I recently moved to a new country for my first job after college. When I got here, I was hit by the biggest wave of isolation I’ve ever felt. The people here are nice and my living arrangements are set and my job looks great, but I couldn't shake the feeling of not belonging here. I miss my family and friends tremendously. When I was with them though, I enjoyed their company and felt at ease, but I still often preferred to read a book away from everyone or got bored of taking so many pictures with them. Why do I feel so strongly that I’d rather be back there, living at home with them, much more than I’d prefer to work or be by myself? I know that wouldn't make me happy long-term, but I still feel very lonely and homesick.
I’ve met a lot of people here, too. I can message any of them right now to hang out, and they would probably say yes and it would probably make me feel better, but I don't think that's right. I don't want to reach for someone else to fix my loneliness. I don't typically feel this lonely when I’m on my own, so I want to figure out what's so different now. I have a hunch I’m misinterpreting something basic, that I’m not understanding on a gut level something I logically know to be true.
Loneliness means I’m not connecting much with other people. Whenever I was talking to the people I met, sometimes even for more than an hour, I’ve felt pretty happy. I don't think that happiness comes from me not being lonely anymore; rather, it comes from me being too busy or caught up in thinking about the conversation that I don't have time to let my loneliness fester. I’m distracted by the conversation.
Afterward, I always feel like the conversation wasn't that great. Like it was superficial and the person didn't like me and the person doesn't really have much in common with me and I don't see them as a potential close friend. What's funny is that I almost never have very deep or insightful conversations with my family or friends! Why am I setting the bar so high for the people I’ve just met? (I think I’m close to the problem now.) Loneliness isn't just about being with or talking to people; it's about connecting with them. I haven't let myself appreciate how connected I’ve gotten to people here. I even had a long, very insightful conversation with someone who's very much like me. We both seemed to like talking to each other. And yet, I noticed that since that conversation, I’ve sort of written him off as not interesting and not that fun.
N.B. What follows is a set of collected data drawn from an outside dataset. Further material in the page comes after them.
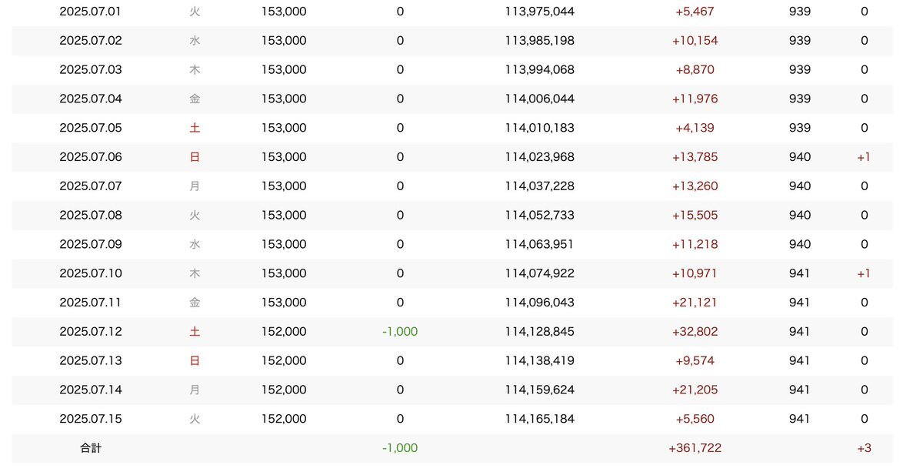
Task: Click the +21,205 views value
Action: click(695, 390)
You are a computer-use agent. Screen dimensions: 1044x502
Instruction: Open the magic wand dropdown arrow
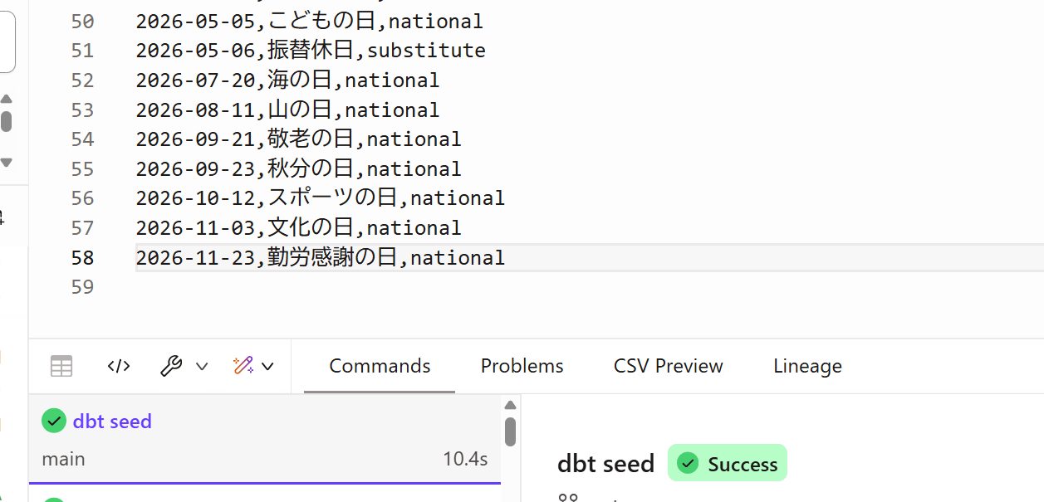[x=267, y=366]
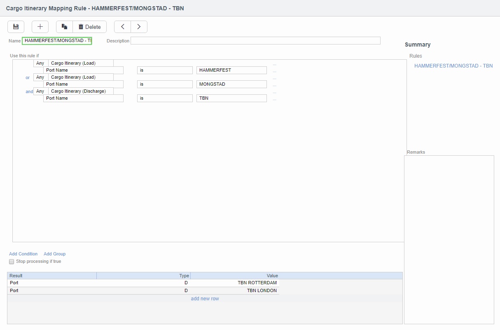Open the 'is' operator selector for MONGSTAD
Image resolution: width=500 pixels, height=330 pixels.
(165, 84)
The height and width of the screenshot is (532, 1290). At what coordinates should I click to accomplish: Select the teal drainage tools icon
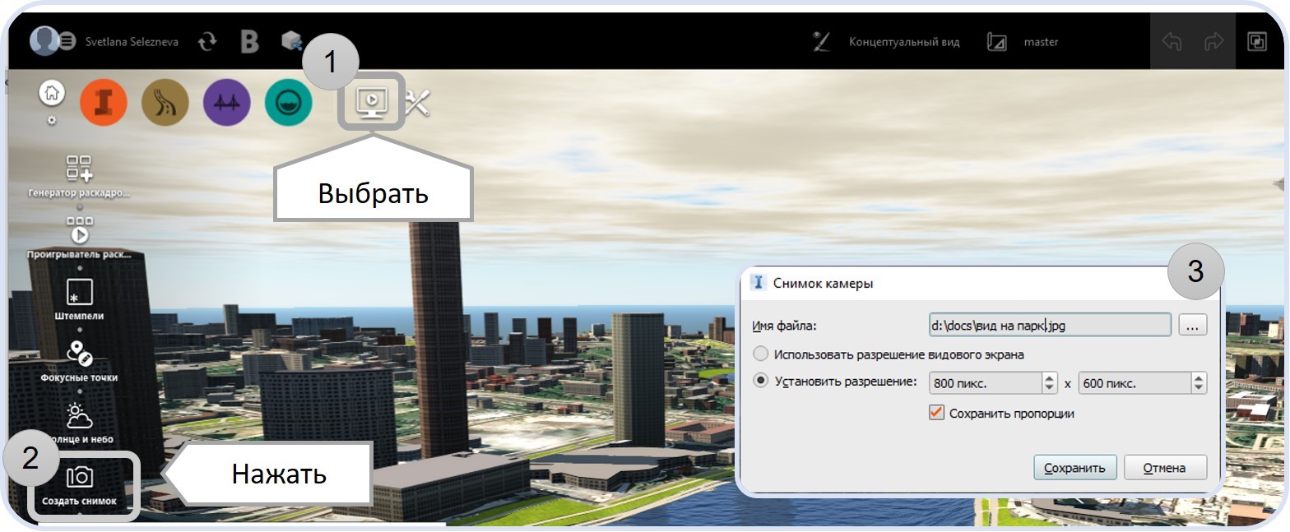(x=288, y=102)
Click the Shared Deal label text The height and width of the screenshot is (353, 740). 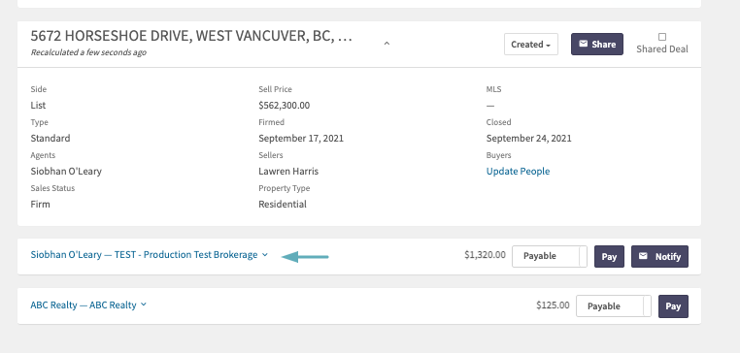point(662,49)
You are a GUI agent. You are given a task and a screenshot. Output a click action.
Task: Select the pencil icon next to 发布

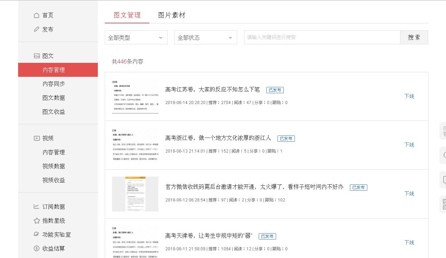click(37, 29)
I think part of the reason I’m getting a bad taste in my mouth after talking to people I don't know one-on-one is that I’m trying too hard. Trying too hard to figure out what kind of person they think is interesting. Trying too hard to avoid awkward silences. Trying too hard to laugh at the right times and keep the conversation at a fun pace. Hm. Actually, I don't know if that's really the reason. It doesn't quite feel right.
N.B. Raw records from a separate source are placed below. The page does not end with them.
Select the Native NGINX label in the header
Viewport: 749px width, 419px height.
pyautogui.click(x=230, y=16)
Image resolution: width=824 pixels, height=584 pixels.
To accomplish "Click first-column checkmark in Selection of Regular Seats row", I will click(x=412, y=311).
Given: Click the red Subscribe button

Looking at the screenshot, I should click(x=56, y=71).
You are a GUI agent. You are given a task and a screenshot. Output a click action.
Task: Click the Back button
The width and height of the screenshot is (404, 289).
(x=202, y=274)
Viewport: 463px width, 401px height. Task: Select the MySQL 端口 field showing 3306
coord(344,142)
Let me try zooming out to how I used to be with other people. Back home and in college, I was really happy when working on a tough problem or going on a walk. I would have small conversations with people living near me (my parents and sister at home, people in my dorm at college), but I only went out to hang out with people about once a week. I remember before college classes started, I was pretty busy but if I think about it now, I can imagine that if I wasn't so busy I probably would have felt pretty lonely. Has it always been "busyness" that kept me from feeling lonely when I'm in a new environment? When I think of my parents, they rarely see other people. They like to come home after work and get back to their normal routine (cleaning, watching the news, playing with the dog, praying). Maybe that's it all along.
This isn't an answer I’m happy with. If I suddenly had nothing to do, I don't want to be crushed by loneliness. Knowing this, I might try to find things to do just to keep myself from feeling lonely. I wish I could feel more connected to the people I already know.
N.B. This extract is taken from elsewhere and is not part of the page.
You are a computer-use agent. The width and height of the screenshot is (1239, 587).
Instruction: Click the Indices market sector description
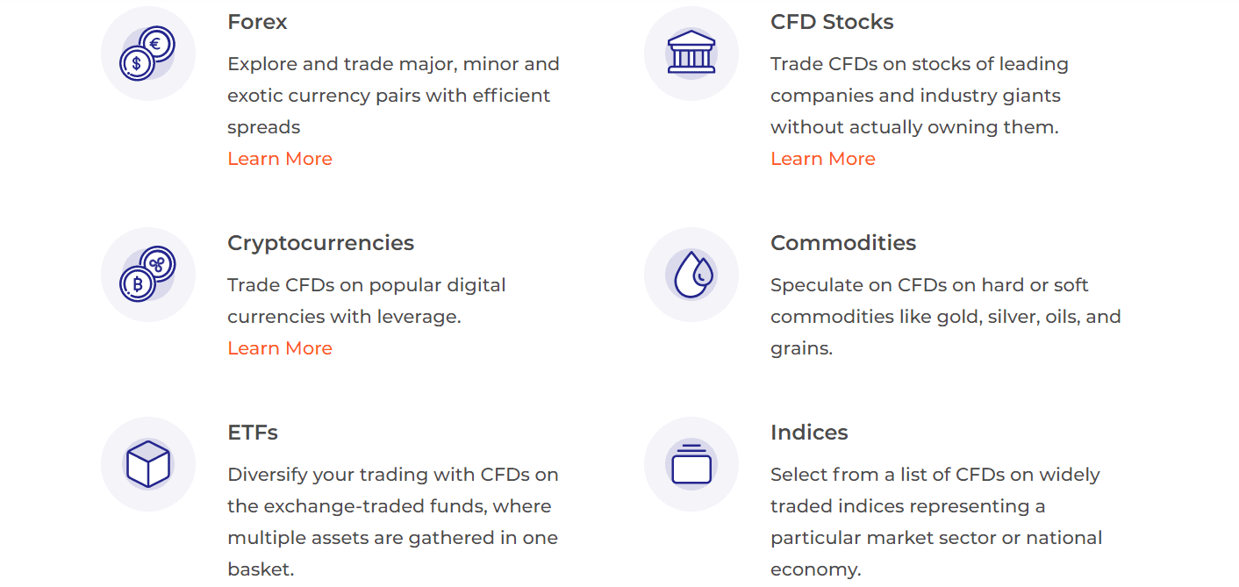point(936,522)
One perspective shift that might be useful is to think of the calls to friends and family back home or around the world as a privilege instead of feeling terrible that I can't be with them. Be grateful that phones exist and they're free and willing to talk to me. That they're giving up some of their infinitely valuable time to talk to me. Wow, how incredibly lucky I am!
Another perspective shift that won't be so easy is to think of myself as more connected to people, in general. I logically believe very strongly that human lives are unbelievably important and precious, that we're all capable of immense depth of emotion and experience, that making people's experience of consciousness better is a terminal goal. In HPMOR, Harry seems very connected with humanity as a whole even though he doesn't talk to the other children all that much. He has a very clear picture of humanity's potential and value, and he draws a lot of strength from holding onto the picture. I also want to do that.
Even after a full day of being with and talking with people at work, on the walk to buy groceries and home, I felt the same dull constant pang of loneliness. Something's wrong. I still think I'm mostly distracted when I'm with other people, and once that distraction goes away I can notice the loneliness again. I'm the most free I've ever been and also the most crippled by loneliness I've ever been. I need to spend more time solving this. I'll start with meditation.
Another thing. Whenever I have to do something new or not something I would do on automatic, I become less confident, and I feel more of a "that's it, I'm inevitably going to fail to do this eventually and die." I mean for the simplest things, like remembering to tear up papers with my personal information and put them in compost. Or asking a shop attendant who only speaks German where the salt is instead of just not buying some. Or buying groceries I don't usually buy to try them out. I wish those things out of my comfort zone excited me, gave me more fuel, made me appreciate my life more here. But they do the opposite.